Internet influencers are more relevant than traditional celebrities – writes Scott Guthrie
The concept of celebrity has changed. Social media influencers are not an alternative to celebrities; they are the new celebrities.
Eight of the top ten most influential figures among Americans aged 13-17 are all YouTubers says a survey by Variety, the US entertainment trade publication.
Teens’ emotional attachment to YouTube stars is as much as seven times greater than that toward a traditional celebrity.
YouTube stars are perceived to be 17 times more engaging, and 11 times more extraordinary, than mainstream stars – according to the same study led by celebrity brand strategist, Jeetendr Sehdev.
RELATED: Why celebrity endorsement is not influencer marketing
In the UK public relations and marketing professionals are now more likely to use social media influencers than other types of ‘traditional’ celebrity.
PR Week has reported findings from a survey of 500 PR and marketing professionals. The study, conducted by Takumi, an app which connects social influencers to brands, found that 82% of communications professionals were using influencers in one form or another.

Influencers more accessible than traditional celebrities
Audiences feel they can relate more to online influencer celebrities than traditional stars. Followers engage with these influencers finding them a less stylised, more authentic, intimate voice.
Marcus Butler is a YouTuber with 4.56 million subscribers who has amassed over 360 million video views. Earlier this year Marcus explained to me the allure of influencers:
“[Traditional] celebrities have almost placed themselves on a podium. They are inaccessible. I’m sharing my life through my vlogs. I’m doing the same things my followers are doing. There are just more people watching what I do.”
Influencers trading places with celebrities
There was a time, in the old one-way broadcast media world, when fame was determined not by the famous or by the audience but by the media owners. Like the Duke brothers in film Trading Places who elevated the Eddie Murphy character to commodities broker, newspaper barons and movie studio owners would play king-makers (and breakers) of fame.
That was then. The social web has upturned everything. Social media has given us all both voice and choice. A choice to choose who to celebrate in celebrity. A choice to turn ourselves into celebrities.
It used to be that fame was heaped upon us. Now fame is something we do.

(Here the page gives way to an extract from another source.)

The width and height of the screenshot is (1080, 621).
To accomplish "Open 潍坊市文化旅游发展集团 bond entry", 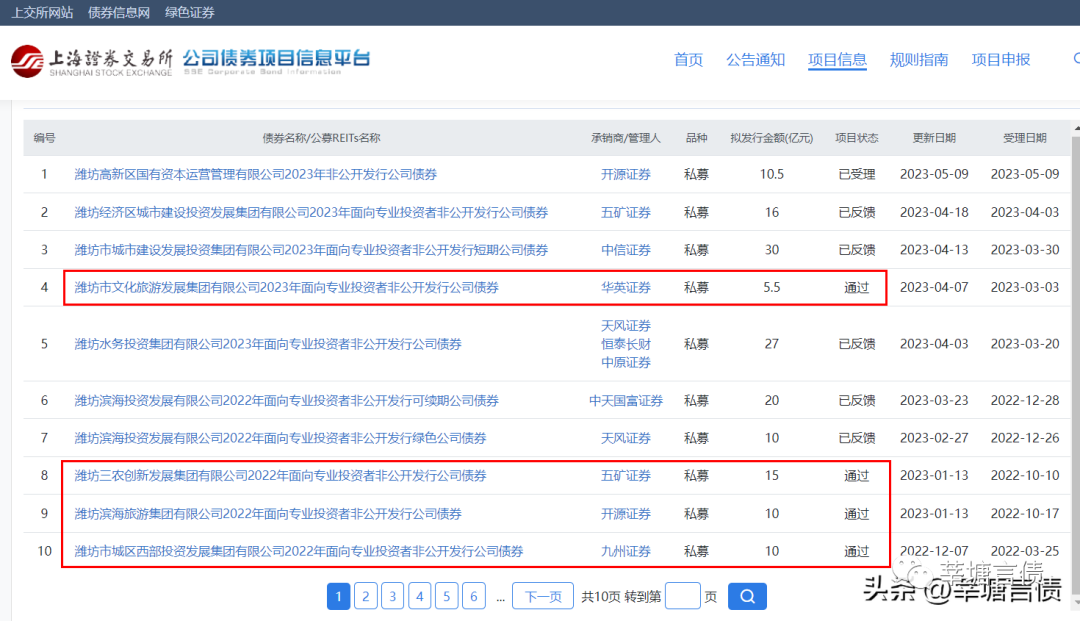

David Weinberger, co-creator of the Cluetrain Manifesto, and its reprise: New Clues, wrote back in 2012 “The people we make famous and sometimes rich are usually people like us. They’re flawed. They make spelling errors when they tweet from their mobile phones. They treat us with a rough but real respect”.
We love YouTube ‘stars’ not despite their flaws, but because those flaws show that they are one of us.